Such bold remarks are common for the Berkshire chairman and chief executive officer. He frequently talks about hunting for "elephant"-size acquisitions and making multibillion-dollar stock purchases.

Still, the comment speaks to the kinds of investments that are increasingly appealing to the billionaire now that his Omaha, Nebraska-based company is the fifth-largest in the world by market value. With dozens of units spinning off cash, Buffett has been allocating funds to regulated, capital-intensive businesses such as railroad BNSF and power companies.

"Buffett has always steered Berkshire toward the future," said Lawrence Cunningham, a professor at George Washington University and author of the forthcoming book "Berkshire Beyond Buffett." "Lately, that has meant intensifying the company's focus on rudimentary, long-lasting businesses."

While utilities don't offer the sort of outsize returns of businesses that Buffett, 83, favored earlier in his career, he has said he likes the industry because it provides opportunities for reinvestment and further acquisitions. He bought control of an energy holding company in Iowa in 2000 and helped bankroll its expansion.
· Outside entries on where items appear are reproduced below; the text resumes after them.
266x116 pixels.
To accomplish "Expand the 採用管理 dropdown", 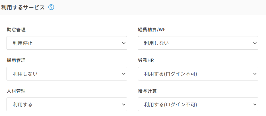I will [x=67, y=74].
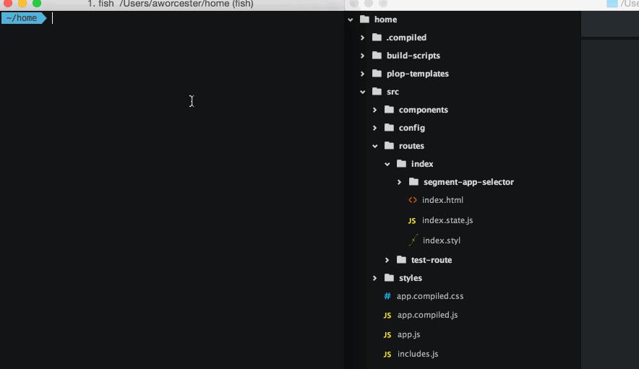Click the ~/home prompt segment
The height and width of the screenshot is (369, 639).
22,18
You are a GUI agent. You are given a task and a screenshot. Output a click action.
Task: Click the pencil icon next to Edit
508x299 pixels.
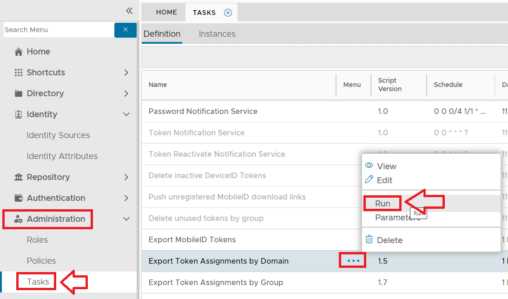(x=369, y=179)
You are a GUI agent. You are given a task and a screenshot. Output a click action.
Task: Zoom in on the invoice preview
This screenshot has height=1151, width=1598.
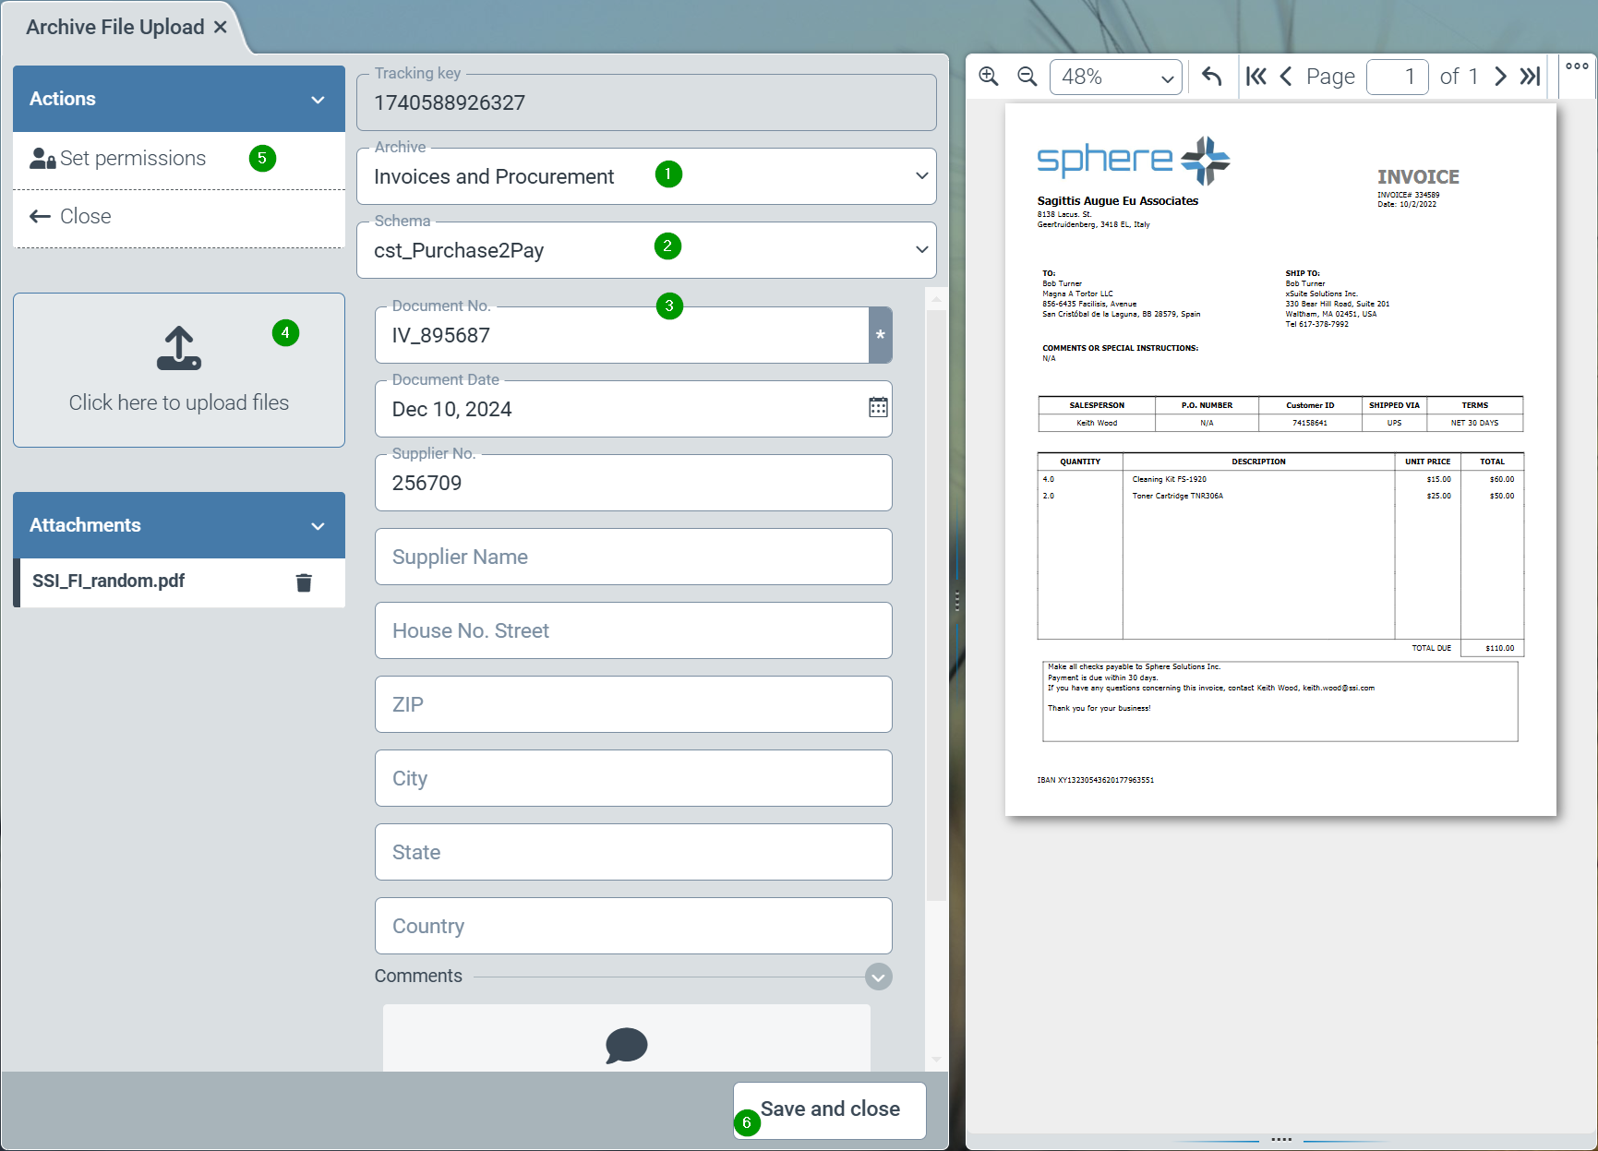pos(989,77)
The unit, now called Berkshire Hathaway Energy, operates electric grids in Britain, natural gas pipelines that stretch from the Great Lakes to Texas and electric utilities in states including Oregon and Nevada. Its renewable investments include wind farms in Iowa and Wyoming, as well as solar farms in California and Arizona.

Unlike other utility-holding companies, Berkshire Hathaway Energy retains all of its earnings. That probably will continue, Buffett said Monday, estimating that the unit could reinvest about $30 billion into its business in the next decade.

"We're going to keep doing that as far as the eye can see," he said. "We'll just keep moving."

Berkshire has been able to plow so much into renewable energy because it can use tax credits to offset profit at other businesses, Abel, 52, the CEO of Berkshire Hathaway Energy, said Monday. Units at Buffett's company include auto insurer Geico, Dairy Queen, Shaw carpet and T-shirt maker Fruit of the Loom.

Investments in renewable energy will be needed as the U.S. seeks to reduce its reliance on fossil-fuel generation. Electric utilities face cuts of 30 percent in carbon dioxide emissions by 2030 compared with 2005, according to U.S. Environmental Protection Agency estimates of a proposed rule issued June 2.

"It's encouraging that he wants to invest because as an industry we have a strong need for capital," Nick Akins, CEO of American Electric Power Co., said of Buffett's remarks on renewables.

AEP is a partner with Berkshire in Electric Transmission Texas, a joint venture that's building and operating power lines carrying electricity from the state's windy plains to cities.

While spending $30 billion on renewable-energy projects would have been unheard of two decades ago at Berkshire, Buffett is signaling that the returns are attractive, said Jeff Matthews, a shareholder and author of books about the company. The comment may turn out to be more than an offhand remark.

"If he says it, he means it," said Matthews. "The whole complexion of the company has changed."